WORK ORDER: Once you have read the records below, print them again exactly as they stand.

MATERIAL FOR THIS TASK:
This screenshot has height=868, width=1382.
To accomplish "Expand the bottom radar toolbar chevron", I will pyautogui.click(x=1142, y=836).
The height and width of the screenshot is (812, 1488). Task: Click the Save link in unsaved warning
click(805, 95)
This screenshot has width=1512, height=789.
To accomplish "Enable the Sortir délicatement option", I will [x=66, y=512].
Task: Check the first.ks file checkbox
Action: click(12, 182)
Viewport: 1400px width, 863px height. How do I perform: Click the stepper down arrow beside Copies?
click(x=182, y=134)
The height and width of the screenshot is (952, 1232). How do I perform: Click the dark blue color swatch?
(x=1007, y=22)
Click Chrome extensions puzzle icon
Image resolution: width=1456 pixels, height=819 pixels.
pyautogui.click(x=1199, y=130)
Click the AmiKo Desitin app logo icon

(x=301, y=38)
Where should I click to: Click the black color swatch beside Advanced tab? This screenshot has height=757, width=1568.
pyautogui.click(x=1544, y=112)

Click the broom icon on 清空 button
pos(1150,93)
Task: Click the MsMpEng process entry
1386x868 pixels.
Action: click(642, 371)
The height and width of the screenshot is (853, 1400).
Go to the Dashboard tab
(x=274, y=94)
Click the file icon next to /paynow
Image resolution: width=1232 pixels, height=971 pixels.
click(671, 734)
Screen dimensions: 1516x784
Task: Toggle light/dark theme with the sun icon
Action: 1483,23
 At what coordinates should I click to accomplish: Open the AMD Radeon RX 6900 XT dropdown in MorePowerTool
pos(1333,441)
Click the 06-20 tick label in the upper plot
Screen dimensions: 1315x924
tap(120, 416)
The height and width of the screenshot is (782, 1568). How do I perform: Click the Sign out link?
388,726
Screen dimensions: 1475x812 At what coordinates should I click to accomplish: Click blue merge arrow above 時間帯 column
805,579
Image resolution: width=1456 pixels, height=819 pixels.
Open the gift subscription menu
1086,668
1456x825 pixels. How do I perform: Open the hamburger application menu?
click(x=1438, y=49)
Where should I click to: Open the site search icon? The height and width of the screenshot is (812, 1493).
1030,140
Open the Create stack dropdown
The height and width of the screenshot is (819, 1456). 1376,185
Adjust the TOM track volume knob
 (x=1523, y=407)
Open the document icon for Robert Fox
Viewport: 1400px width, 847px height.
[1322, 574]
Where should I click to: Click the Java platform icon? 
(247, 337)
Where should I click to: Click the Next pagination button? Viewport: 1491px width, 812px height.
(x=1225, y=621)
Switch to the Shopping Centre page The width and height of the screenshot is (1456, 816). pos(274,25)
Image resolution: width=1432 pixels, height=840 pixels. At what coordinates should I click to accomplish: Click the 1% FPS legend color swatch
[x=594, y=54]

RESPONSE BOX:
This screenshot has height=868, width=1382.
To accomplish "Expand the bottom radar toolbar chevron", I will pyautogui.click(x=1142, y=836).
The height and width of the screenshot is (812, 1488). Task: Click the Save link in unsaved warning
click(805, 95)
This screenshot has width=1512, height=789.
To accomplish "Enable the Sortir délicatement option", I will [x=66, y=512].
Task: Check the first.ks file checkbox
Action: click(12, 182)
Viewport: 1400px width, 863px height. How do I perform: Click the stepper down arrow beside Copies?
click(x=182, y=134)
The height and width of the screenshot is (952, 1232). How do I perform: Click the dark blue color swatch?
(x=1007, y=22)
Click Chrome extensions puzzle icon
Image resolution: width=1456 pixels, height=819 pixels.
pyautogui.click(x=1199, y=130)
Click the AmiKo Desitin app logo icon

(x=301, y=38)
Where should I click to: Click the black color swatch beside Advanced tab? This screenshot has height=757, width=1568.
pyautogui.click(x=1544, y=112)

Click the broom icon on 清空 button
pos(1150,93)
Task: Click the MsMpEng process entry
1386x868 pixels.
Action: click(642, 371)
The height and width of the screenshot is (853, 1400).
Go to the Dashboard tab
(x=274, y=94)
Click the file icon next to /paynow
Image resolution: width=1232 pixels, height=971 pixels.
click(671, 734)
Screen dimensions: 1516x784
Task: Toggle light/dark theme with the sun icon
Action: 1483,23
 At what coordinates should I click to accomplish: Open the AMD Radeon RX 6900 XT dropdown in MorePowerTool
pos(1333,441)
Click the 06-20 tick label in the upper plot
Screen dimensions: 1315x924
tap(120, 416)
The height and width of the screenshot is (782, 1568). How do I perform: Click the Sign out link?
388,726
Screen dimensions: 1475x812 At what coordinates should I click to accomplish: Click blue merge arrow above 時間帯 column
805,579
Image resolution: width=1456 pixels, height=819 pixels.
Open the gift subscription menu
1086,668
1456x825 pixels. How do I perform: Open the hamburger application menu?
click(x=1438, y=49)
Where should I click to: Open the site search icon? The height and width of the screenshot is (812, 1493).
1030,140
Open the Create stack dropdown
The height and width of the screenshot is (819, 1456). 1376,185
Adjust the TOM track volume knob
 (x=1523, y=407)
Open the document icon for Robert Fox
Viewport: 1400px width, 847px height.
[1322, 574]
Where should I click to: Click the Java platform icon? 
(247, 337)
Where should I click to: Click the Next pagination button? Viewport: 1491px width, 812px height.
(x=1225, y=621)
Switch to the Shopping Centre page The width and height of the screenshot is (1456, 816). pos(274,25)
Image resolution: width=1432 pixels, height=840 pixels. At what coordinates should I click to accomplish: Click the 1% FPS legend color swatch
[x=594, y=54]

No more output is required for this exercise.